__GOAL OF THE EXERCISE__: Reproduce, without any change, the span of lines from the opening of the records below to the line containing "Task: Click the Insert Function fx icon", inclusive.
(INFORMATION SHOWN begins)
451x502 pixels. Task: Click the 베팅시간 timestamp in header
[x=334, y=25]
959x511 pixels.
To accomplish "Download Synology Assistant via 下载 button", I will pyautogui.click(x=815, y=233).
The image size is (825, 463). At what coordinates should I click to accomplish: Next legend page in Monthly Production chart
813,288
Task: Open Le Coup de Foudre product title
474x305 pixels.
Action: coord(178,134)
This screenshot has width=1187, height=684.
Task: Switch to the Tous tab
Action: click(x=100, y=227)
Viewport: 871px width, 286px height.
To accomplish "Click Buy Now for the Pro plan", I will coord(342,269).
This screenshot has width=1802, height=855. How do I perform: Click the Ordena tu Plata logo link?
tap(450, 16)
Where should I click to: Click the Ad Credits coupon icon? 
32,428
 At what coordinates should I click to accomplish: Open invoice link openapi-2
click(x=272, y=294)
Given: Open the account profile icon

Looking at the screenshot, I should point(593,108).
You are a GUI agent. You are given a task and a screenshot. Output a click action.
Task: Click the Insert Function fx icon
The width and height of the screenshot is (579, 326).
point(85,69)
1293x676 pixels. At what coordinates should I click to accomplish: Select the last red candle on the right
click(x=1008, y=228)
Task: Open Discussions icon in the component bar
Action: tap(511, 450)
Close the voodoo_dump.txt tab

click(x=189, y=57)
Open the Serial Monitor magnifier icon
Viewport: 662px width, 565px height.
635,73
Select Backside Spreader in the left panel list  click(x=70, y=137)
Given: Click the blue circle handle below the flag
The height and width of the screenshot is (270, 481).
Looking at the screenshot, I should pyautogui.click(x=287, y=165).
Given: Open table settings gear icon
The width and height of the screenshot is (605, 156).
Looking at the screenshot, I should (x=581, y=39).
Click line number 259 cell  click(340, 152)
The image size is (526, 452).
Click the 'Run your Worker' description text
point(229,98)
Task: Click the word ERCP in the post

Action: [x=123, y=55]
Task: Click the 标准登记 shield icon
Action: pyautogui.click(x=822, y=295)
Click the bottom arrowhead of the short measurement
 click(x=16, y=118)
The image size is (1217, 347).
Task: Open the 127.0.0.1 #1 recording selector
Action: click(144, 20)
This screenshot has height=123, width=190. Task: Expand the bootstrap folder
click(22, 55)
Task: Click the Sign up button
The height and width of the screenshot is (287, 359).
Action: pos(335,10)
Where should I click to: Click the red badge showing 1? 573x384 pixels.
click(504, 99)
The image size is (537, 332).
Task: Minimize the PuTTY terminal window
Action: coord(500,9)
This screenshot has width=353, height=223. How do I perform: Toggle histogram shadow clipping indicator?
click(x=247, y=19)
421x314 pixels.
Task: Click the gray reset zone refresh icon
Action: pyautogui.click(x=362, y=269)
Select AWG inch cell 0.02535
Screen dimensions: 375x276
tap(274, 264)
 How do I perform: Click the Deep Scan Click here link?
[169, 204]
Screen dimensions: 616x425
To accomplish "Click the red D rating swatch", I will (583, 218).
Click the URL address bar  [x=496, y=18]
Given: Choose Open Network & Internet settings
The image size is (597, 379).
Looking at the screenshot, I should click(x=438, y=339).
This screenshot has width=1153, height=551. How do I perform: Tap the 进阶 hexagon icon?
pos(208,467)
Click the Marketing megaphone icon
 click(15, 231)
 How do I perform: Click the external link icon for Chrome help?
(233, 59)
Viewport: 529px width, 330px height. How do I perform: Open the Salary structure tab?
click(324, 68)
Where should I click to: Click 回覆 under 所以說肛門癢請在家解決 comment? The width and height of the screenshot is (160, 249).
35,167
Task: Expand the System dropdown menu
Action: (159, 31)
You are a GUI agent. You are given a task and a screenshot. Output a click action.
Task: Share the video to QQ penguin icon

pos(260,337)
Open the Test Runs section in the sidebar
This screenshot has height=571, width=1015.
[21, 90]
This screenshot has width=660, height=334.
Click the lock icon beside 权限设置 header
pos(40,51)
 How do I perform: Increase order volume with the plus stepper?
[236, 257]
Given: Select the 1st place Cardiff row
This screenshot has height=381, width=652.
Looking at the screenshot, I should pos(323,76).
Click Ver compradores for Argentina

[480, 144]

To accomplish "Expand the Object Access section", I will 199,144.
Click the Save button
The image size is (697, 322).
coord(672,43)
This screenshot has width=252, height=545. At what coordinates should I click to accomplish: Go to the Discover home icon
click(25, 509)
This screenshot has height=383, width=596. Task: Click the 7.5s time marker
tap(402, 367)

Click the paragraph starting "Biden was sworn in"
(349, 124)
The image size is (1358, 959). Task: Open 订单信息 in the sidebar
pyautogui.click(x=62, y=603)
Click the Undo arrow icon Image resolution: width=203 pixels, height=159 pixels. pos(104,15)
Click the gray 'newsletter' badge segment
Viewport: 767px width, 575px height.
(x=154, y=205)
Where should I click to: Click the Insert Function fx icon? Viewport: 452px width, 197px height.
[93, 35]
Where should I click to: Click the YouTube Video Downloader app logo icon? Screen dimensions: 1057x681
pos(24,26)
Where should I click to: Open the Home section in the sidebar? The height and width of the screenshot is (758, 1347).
(INFORMATION SHOWN ends)
__FINAL ANSWER__:
451x502 pixels. Task: Click the 베팅시간 timestamp in header
[x=334, y=25]
959x511 pixels.
To accomplish "Download Synology Assistant via 下载 button", I will pyautogui.click(x=815, y=233).
The image size is (825, 463). At what coordinates should I click to accomplish: Next legend page in Monthly Production chart
813,288
Task: Open Le Coup de Foudre product title
474x305 pixels.
Action: coord(178,134)
This screenshot has width=1187, height=684.
Task: Switch to the Tous tab
Action: click(x=100, y=227)
Viewport: 871px width, 286px height.
To accomplish "Click Buy Now for the Pro plan", I will coord(342,269).
This screenshot has width=1802, height=855. How do I perform: Click the Ordena tu Plata logo link?
tap(450, 16)
Where should I click to: Click the Ad Credits coupon icon? 
32,428
 At what coordinates should I click to accomplish: Open invoice link openapi-2
click(x=272, y=294)
Given: Open the account profile icon

Looking at the screenshot, I should point(593,108).
You are a GUI agent. You are given a task and a screenshot. Output a click action.
Task: Click the Insert Function fx icon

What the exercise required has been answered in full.